The values of the GOD model indices were then used to determine the class of vulnerability based on Table 6. The GOD indices within the study area ranged from 0.35–0.63 with a mean of 0.49, implying moderate aquifer vulnerability (see Table 3). Approximately 70% of the sounding stations indicated average susceptibility ratings. The spatial distribution map of GOD values is shown in Fig. 10.

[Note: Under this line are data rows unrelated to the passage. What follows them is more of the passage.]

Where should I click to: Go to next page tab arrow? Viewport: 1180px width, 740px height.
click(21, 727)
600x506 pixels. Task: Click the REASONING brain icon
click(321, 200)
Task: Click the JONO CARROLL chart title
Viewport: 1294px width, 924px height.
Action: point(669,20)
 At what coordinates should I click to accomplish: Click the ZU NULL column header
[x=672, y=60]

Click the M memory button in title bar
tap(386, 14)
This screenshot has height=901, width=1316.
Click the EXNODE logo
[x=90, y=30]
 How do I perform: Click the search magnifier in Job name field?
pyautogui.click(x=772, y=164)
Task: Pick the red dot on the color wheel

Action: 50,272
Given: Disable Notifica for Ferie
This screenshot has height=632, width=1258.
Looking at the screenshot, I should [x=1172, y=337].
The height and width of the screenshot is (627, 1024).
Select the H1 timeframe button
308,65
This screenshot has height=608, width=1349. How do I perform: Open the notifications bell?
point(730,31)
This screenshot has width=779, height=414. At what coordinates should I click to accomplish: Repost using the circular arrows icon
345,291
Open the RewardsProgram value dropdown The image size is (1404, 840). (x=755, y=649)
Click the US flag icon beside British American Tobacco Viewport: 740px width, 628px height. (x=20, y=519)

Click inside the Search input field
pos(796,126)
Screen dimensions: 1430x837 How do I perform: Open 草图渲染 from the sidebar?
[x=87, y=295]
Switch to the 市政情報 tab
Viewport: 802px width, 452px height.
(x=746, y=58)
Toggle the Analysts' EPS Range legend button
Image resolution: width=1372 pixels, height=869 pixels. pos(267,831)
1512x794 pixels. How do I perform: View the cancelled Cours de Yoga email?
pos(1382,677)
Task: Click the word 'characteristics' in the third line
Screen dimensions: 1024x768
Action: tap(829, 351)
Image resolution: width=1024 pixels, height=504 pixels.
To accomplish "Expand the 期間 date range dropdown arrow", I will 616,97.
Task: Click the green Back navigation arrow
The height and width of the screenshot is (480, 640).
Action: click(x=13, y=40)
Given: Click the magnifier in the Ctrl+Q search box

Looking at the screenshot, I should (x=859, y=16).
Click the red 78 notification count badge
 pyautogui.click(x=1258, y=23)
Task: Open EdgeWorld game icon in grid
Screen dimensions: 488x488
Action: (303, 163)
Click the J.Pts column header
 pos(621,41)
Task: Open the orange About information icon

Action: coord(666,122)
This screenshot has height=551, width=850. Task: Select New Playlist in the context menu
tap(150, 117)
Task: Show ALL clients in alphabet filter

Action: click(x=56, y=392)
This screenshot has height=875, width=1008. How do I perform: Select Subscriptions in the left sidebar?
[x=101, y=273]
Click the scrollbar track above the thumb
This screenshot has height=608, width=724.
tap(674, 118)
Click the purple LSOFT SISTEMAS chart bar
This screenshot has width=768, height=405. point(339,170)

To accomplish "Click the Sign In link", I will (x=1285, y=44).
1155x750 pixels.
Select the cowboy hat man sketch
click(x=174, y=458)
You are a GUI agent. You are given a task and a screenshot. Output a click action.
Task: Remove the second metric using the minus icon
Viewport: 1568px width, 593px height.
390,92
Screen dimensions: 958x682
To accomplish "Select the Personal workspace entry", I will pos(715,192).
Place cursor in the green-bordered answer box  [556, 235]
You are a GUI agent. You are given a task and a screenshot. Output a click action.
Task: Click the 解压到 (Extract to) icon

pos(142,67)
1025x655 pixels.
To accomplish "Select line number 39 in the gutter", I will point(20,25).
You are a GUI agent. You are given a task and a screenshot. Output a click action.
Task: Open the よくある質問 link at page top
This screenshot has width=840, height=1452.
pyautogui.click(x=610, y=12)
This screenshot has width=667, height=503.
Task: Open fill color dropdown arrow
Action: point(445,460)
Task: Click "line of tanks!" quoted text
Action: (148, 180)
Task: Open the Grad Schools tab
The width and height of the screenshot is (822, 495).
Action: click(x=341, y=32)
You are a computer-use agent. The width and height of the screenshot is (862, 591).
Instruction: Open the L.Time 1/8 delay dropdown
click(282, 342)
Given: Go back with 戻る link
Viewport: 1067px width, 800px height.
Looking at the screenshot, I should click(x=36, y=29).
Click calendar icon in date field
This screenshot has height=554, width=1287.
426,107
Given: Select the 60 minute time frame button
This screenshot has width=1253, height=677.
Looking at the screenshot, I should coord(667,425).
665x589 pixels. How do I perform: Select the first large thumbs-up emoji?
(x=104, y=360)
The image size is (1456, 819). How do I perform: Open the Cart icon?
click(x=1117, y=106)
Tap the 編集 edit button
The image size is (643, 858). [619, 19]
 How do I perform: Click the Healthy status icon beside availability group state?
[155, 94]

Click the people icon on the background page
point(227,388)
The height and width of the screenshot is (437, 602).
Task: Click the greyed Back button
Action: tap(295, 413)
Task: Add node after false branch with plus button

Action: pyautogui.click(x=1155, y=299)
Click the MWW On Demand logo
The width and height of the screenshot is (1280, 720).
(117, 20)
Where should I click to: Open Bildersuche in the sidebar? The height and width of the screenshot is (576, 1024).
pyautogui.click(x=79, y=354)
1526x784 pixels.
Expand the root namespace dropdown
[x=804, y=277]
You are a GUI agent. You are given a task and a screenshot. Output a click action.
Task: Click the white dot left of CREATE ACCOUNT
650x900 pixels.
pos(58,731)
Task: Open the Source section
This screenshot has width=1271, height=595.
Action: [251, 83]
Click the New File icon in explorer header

Table 6 Categorization of class of vulnerability based on measures of GOD indices
Fig. 10
figure 10

Iso-parametric map indicating the spatial distribution of GOD indices within the study area

The Aquifer Vulnerability Index (AV1) modeling technique [64] was also employed to generate measures of aquifer susceptibility via computation of hydraulic resistance \(C\) such that

$$C = \mathop \sum \limits_{i}^{n} \frac{{h_{i} }}{{K_{i} }}\quad {\text{where}}\;{\text{i}} = 1,2, \ldots {\text{n}}.$$
(7)

where \({h}_{i}\) is thickness of the ith overburden layers; \({K}_{i}\) is the hydraulic conductivity of ith overburden layers, and \(n\) is the number of overburden layers. Equation 7 implied that high fluid flow rate (hydraulic conductivity K), would decrease the measures of hydraulic resistance C, leading to increased aquifer vulnerability (Table 7). In addition, a small overburden thickness (h) would decrease the measures of hydraulic resistance C, increasing aquifer vulnerability. The aquifer vulnerability index (AVI) was computed by taking the logarithm of hydraulic resistance C, such that

$$AVI = \log C$$
(8)
Table 7 Categorization of class of vulnerability based on measures of hydraulic resistance and AVI

The AVI values within the study area ranged from 1.73–4.10 with a mean of 3.03 (Table 8), implying moderate aquifer vulnerability. The iso-parametric map indicating the spatial distribution of the AVI values was indicated on Fig. 11. Table 8 showed that approximately 50% of the sounding stations showed moderate susceptibility to contamination. The results obtained are in consonance with those generated from the Dar-Zarrouk parameter and GOD model indices, and showed that in general, the aquifer has moderate susceptibility to contamination. These results have illustrated the efficacy of geo-electrical technology in the delineation of aquifer protectivity, vulnerability, and soil corrosivity.

Table 8 Measures of AVI obtained at the vertical electrical sounding stations
Fig. 11
figure 11

Spatial distribution map of AVI model values

5 Conclusion

Surficial geophysical surveys were undertaken within a coastal milieu to investigate aquifer vulnerability to contamination. Primary geo-electrical indices were obtained from VES data, and 2D ERT surveys were undertaken to complement information derived from the soundings. To appraise aquifer vulnerability, longitudinal conductance measures were obtained, and the values ranged from 0.0071–1.95 mhos, with a mean of 0.32 mhos, indicating moderate aquifer protectivity. Soil corrosivity was evaluated using topsoil resistivity measures and results indicated moderate corrosivity within the area. Indexed-based modeling methods GOD and AVI were used to complement information obtained about aquifer protectivity. Measures of GOD and AVI, alongside their iso-parametric maps, indicated how aquifer vulnerability varied spatially across the study area. The GOD and AVI indices indicated that the region had moderate aquifer susceptibility to contamination. This was a possible result of arenite-argillaceous intercalations, which served as a protective seal over the aquifer. These results corroborated those obtained from longitudinal conductance indices which had indicated that the aquifer system had average protectivity. Anthropogenic pollutants in the region include industrial and domestic wastes, and agricultural pollutants such as pesticides, herbicides, insecticides, hence this work will aid in development of strategies for pollutant mitigation. Further, it will aid policy makers in developing effective aquifer monitoring and conservation stratagems.